What is the double integral setup for kinetic energy in part (b)?

[carl123]

A sheet of metal in the shape of a triangle massing 10 kg per square meter is to be spun at an angular velocity of 4 radians per second about some axis perpendicular to the plane of the sheet. The triangle is a right triangle with both short sides of length 1 meter.

(a) The axis of rotation is the line through the right angle of the triangle and perpendicular to the plane of the sheet. What is the resulting kinetic energy?

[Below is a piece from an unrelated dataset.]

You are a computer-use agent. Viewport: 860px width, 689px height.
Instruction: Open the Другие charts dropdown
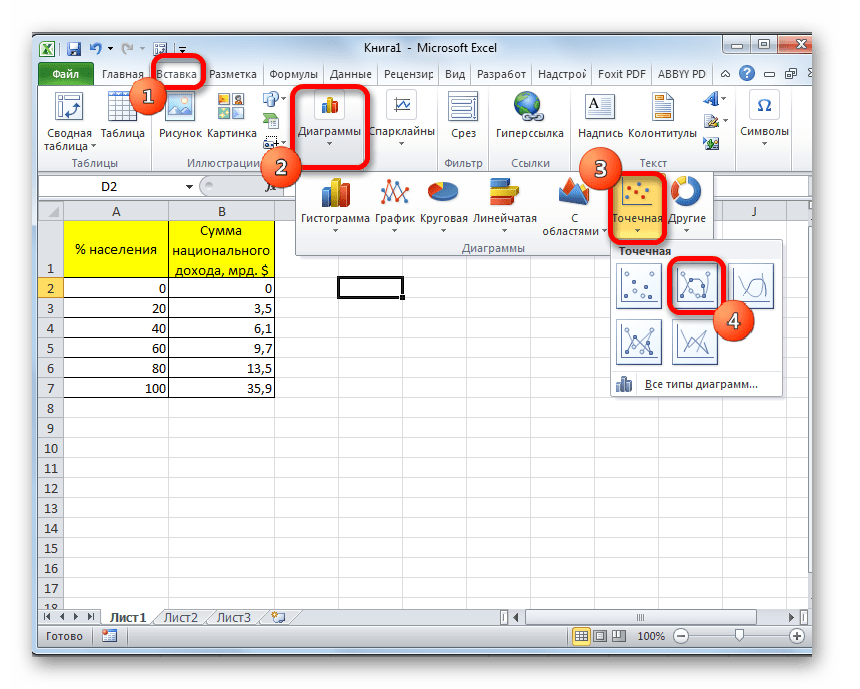point(687,205)
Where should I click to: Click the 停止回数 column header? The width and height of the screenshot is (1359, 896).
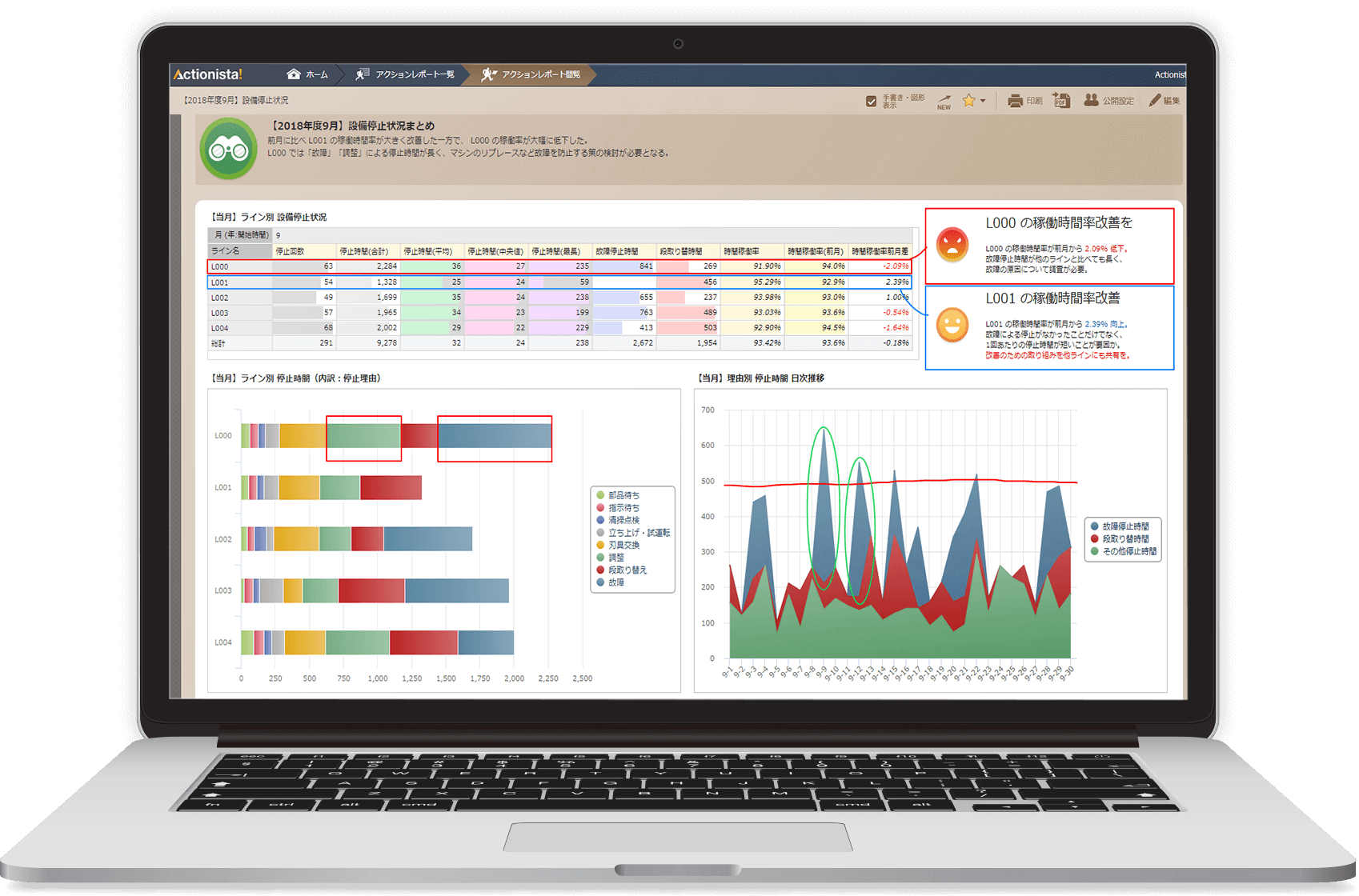tap(303, 251)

(b) The axis of rotation is instead through the centroid of the triangle, or equivalently, through the center of mass of the sheet. That center of mass is two thirds of the way from any vertex to the midpoint of the side opposite it. Set up, but do not evaluate, a double integral which if evaluated would give the kinetic energy of the spinning plate. (The formula for kinetic energy is (1/2)mv² where m denotes mass and v denotes regular speed, which is not the same thing as angular velocity.)

My solution so far:

a) Moment of inertia

I = 1/2*mrw² = 1/2 * 10 * 0.5 * 4² = 40kgm2

w² = v²/r
v² = wr
v² = 4*0.5
v = sqrt 2

KE = 1/2 * (2/3 * m) * v²
KE = 1/2 * 2/3 * 10 * (sqrt 2)²
KE = 6.67J

How do I go about part b?

 

[Nathanael]

a) Moment of inertia

I = 1/2*mrw² = 1/2 * 10 * 0.5 * 4² = 40kgm2

The left side has dimensions of mass*distance/time², but moment of inertia should have dimensions of mass*distance², so your formula can't be correct.
Also 10kg is the mass per square meter, not the mass of the entire object.

The general formula for the moment of inertia is $\int r^2dm$ where r is the shortest distance to the axis of rotation, dm is the differential mass at that distance, and the integral is evaluated over all of the object's mass.

Then the kinetic energy will be one half the angular speed squared times the moment of inertia. The reason is this: $E_{kinetic}=0.5\int v^2dm=0.5\int(\omega r)^2dm = 0.5\omega^2 \int r^2dm = 0.5\omega^2 I$

 

[carl123]

Thanks for your reply, so that means that the answer to part a (6.67J) is wrong. You said E_kinetic = 0.5w²I, am I supposed to find the values of w and I, then plug it into find the kinetic energy?

 

[carl123]

Then the kinetic energy will be one half the angular speed squared times the moment of inertia. The reason is this: $E_{kinetic}=0.5\int v^2dm=0.5\int(\omega r)^2dm = 0.5\omega^2 \int r^2dm = 0.5\omega^2 I$

 

[Nathanael]

You said E_kinetic = 0.5w²I, am I supposed to find the values of w and I, then plug it into find the kinetic energy?

Yes, but the value of ω is given (4 radians per second) so you just need to find the moment of inertia I.

 

[carl123]

The general formula for the moment of inertia is ∫r2dm\int r^2dm where r is the shortest distance to the axis of rotation, dm is the differential mass at that distance, and the integral is evaluated over all of the object's mass.

Since r = 1 (shortest distance to the axis of rotation)

So I = ∫ 1² dm (from 0 to 10),
I = ∫dm (from 0 to 10) ⇒ I = m (from 0 to 10) ⇒ I = 10 - 0 = 10kgm²

Therefore Kinetic Energy = 0.5 * 4² * 10 = 80J

This was what I came up with, what do you say?

 

[Nathanael]

It's not right.

10 kg/m² is the mass per area, so dm=10dA (where dA is in units of square meters). So then the integral becomes $I=\int r^2 dm = 10\int\int r^2 dA$

r is not a constant, it depends on which differential section of the area you are considering:

You are going to want to find a way to integrate over the entire area. I suggest using an x-y coordinate system with the origin at the axis of rotation and the x and y directions being along the legs of the triangle. Then $dA=dxdy$. Try to take it from there.